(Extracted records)
--
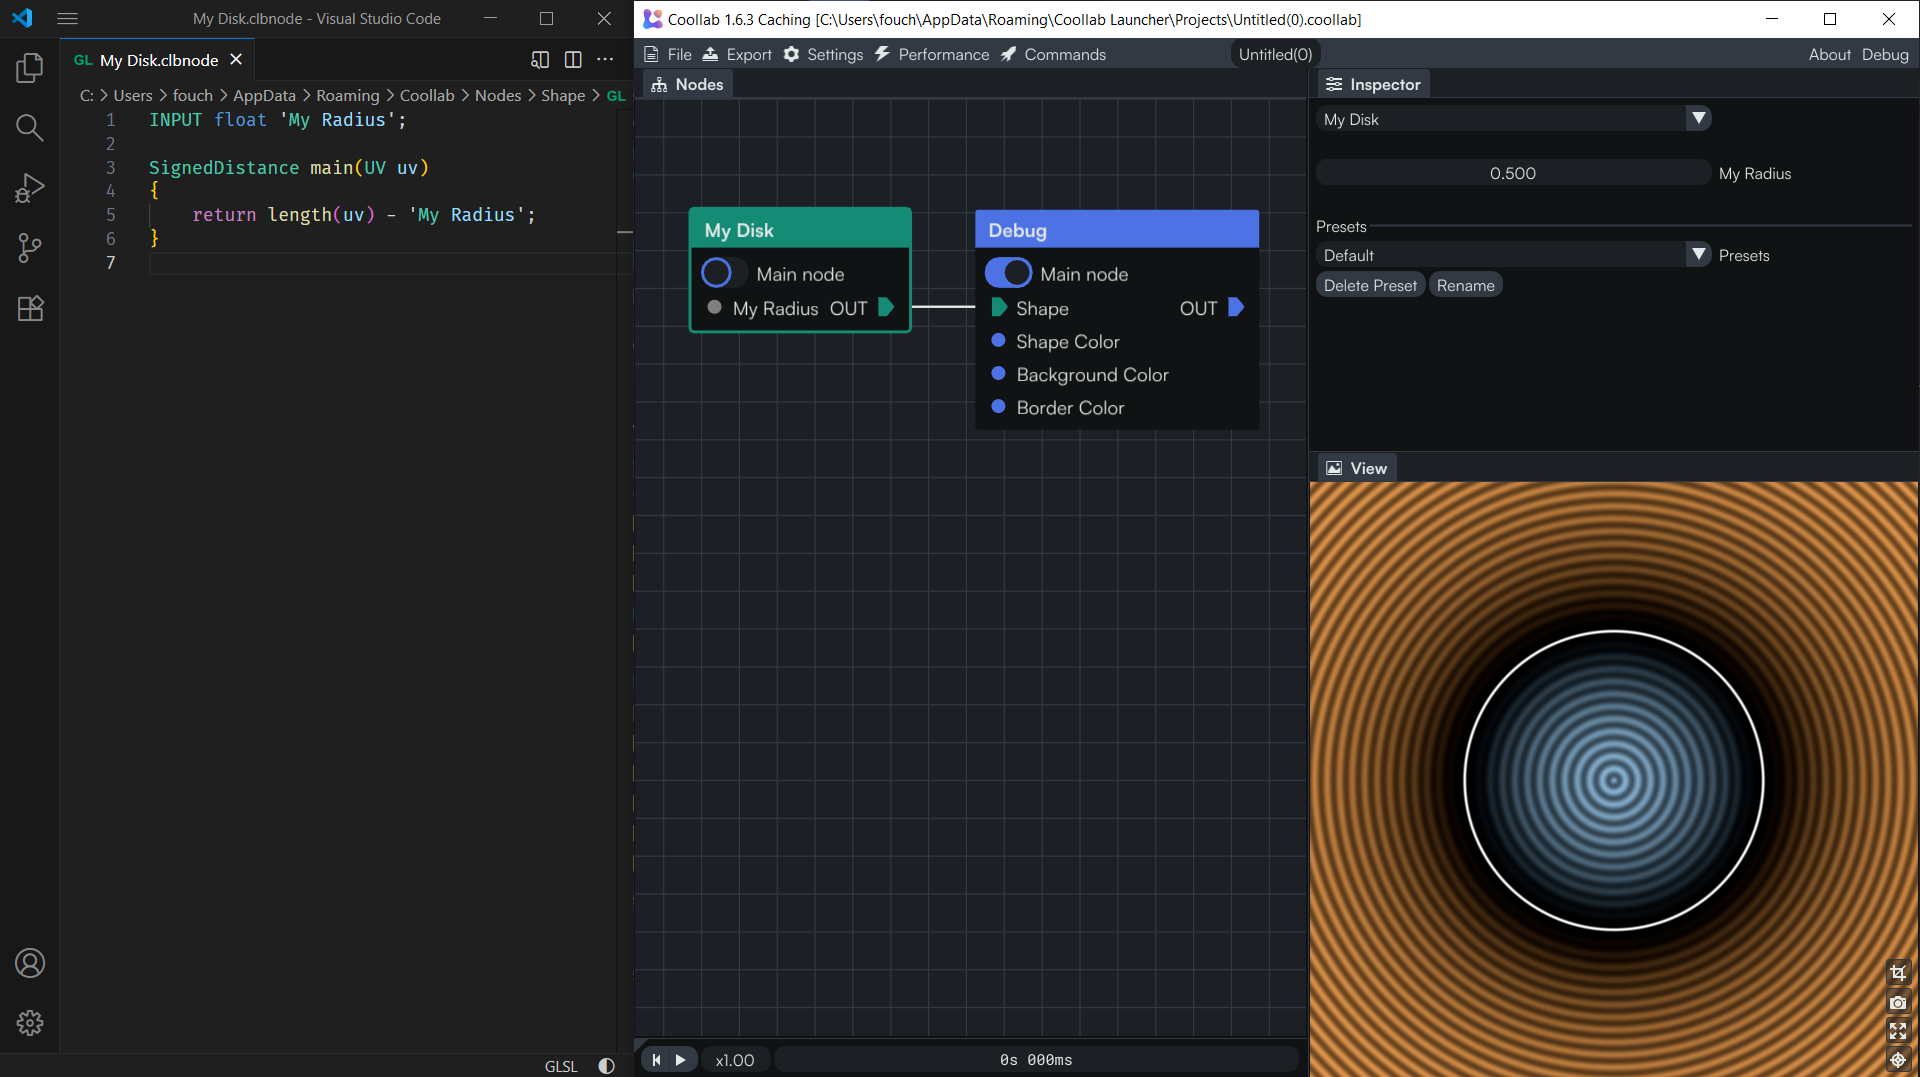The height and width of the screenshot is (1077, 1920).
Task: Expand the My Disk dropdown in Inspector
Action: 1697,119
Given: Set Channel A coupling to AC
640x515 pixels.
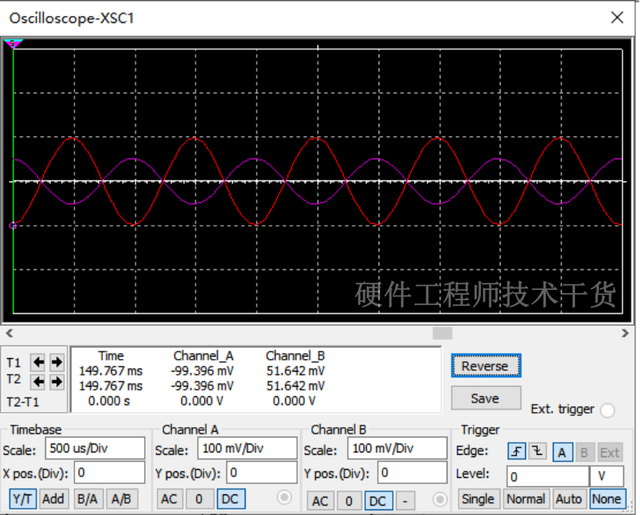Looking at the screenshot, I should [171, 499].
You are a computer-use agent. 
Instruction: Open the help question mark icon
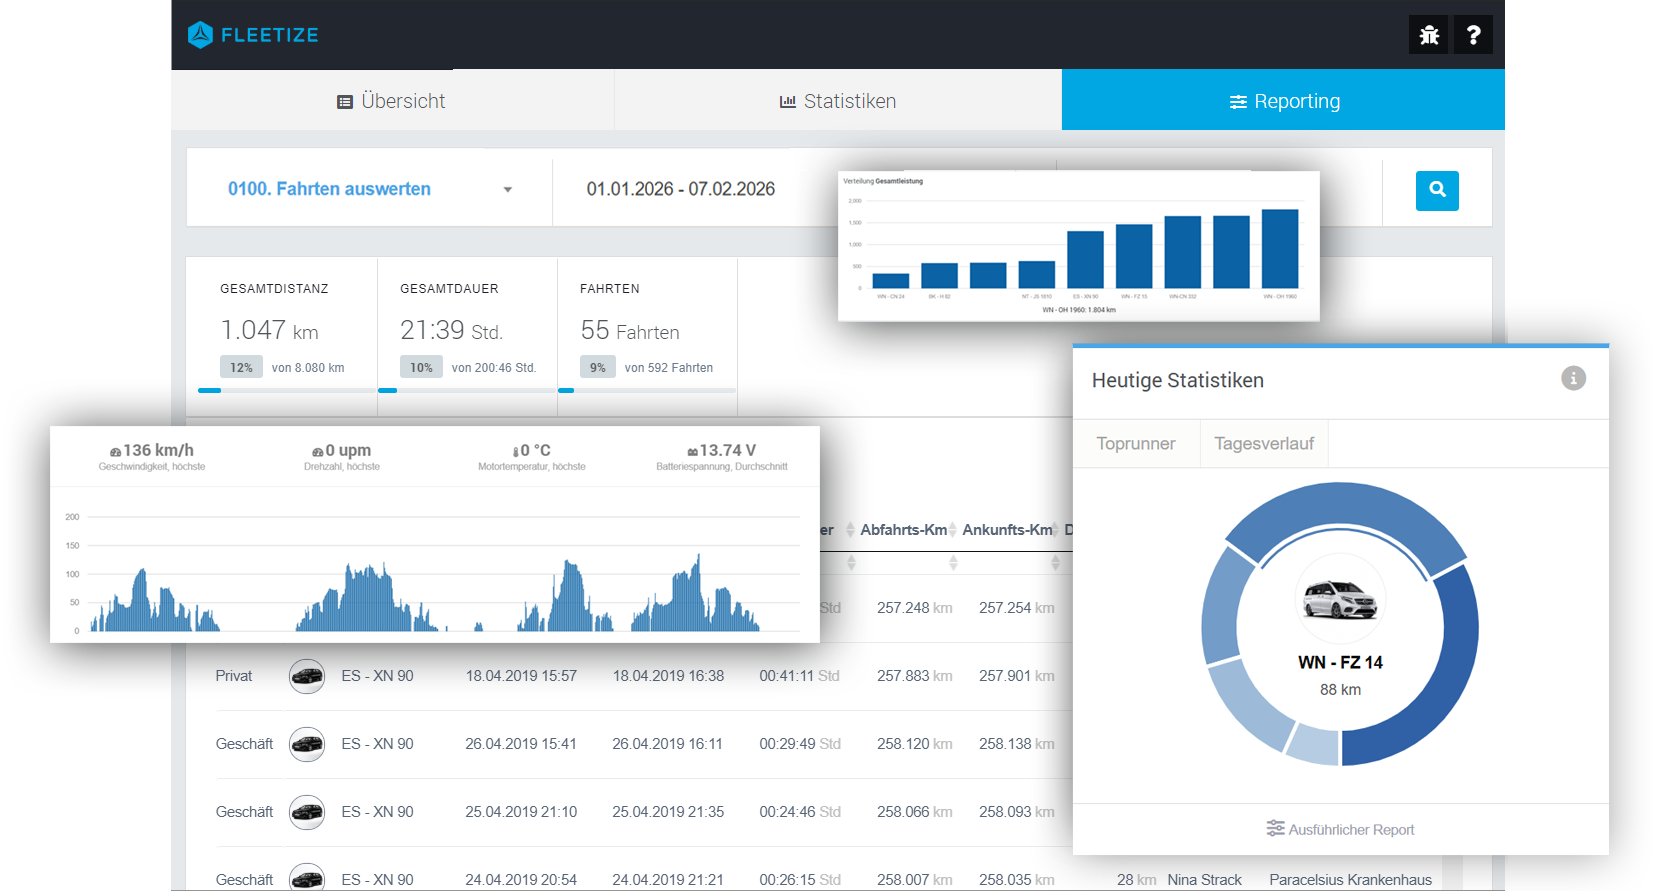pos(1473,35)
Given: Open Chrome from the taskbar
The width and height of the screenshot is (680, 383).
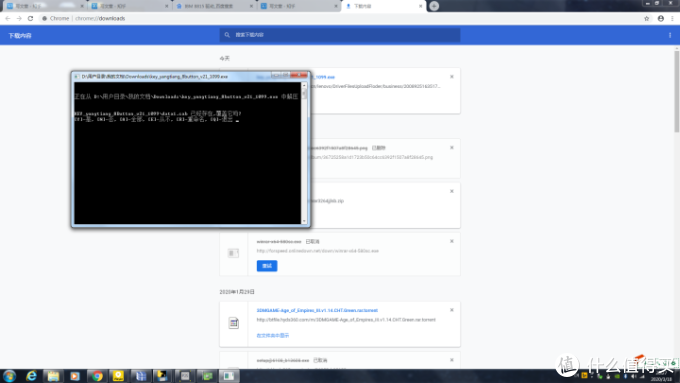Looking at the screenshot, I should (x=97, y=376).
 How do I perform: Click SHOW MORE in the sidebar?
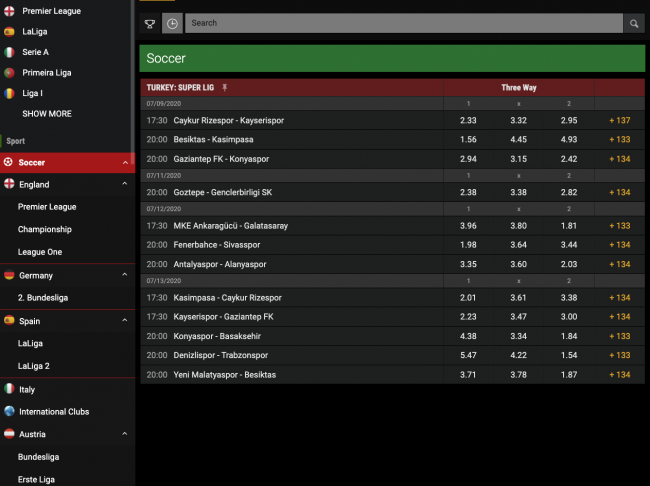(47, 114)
--
Short problem: Write out every line of the data above word for word, leaving out the pictures.

Expected answer:
The height and width of the screenshot is (1077, 1920).
Task: Expand the My Disk dropdown in Inspector
Action: 1697,119
Given: Set Channel A coupling to AC
640x515 pixels.
Looking at the screenshot, I should [171, 499].
You are a computer-use agent. 
Instruction: Open the help question mark icon
pos(1473,35)
Given: Open Chrome from the taskbar
The width and height of the screenshot is (680, 383).
Looking at the screenshot, I should (x=97, y=376).
 How do I perform: Click SHOW MORE in the sidebar?
(47, 114)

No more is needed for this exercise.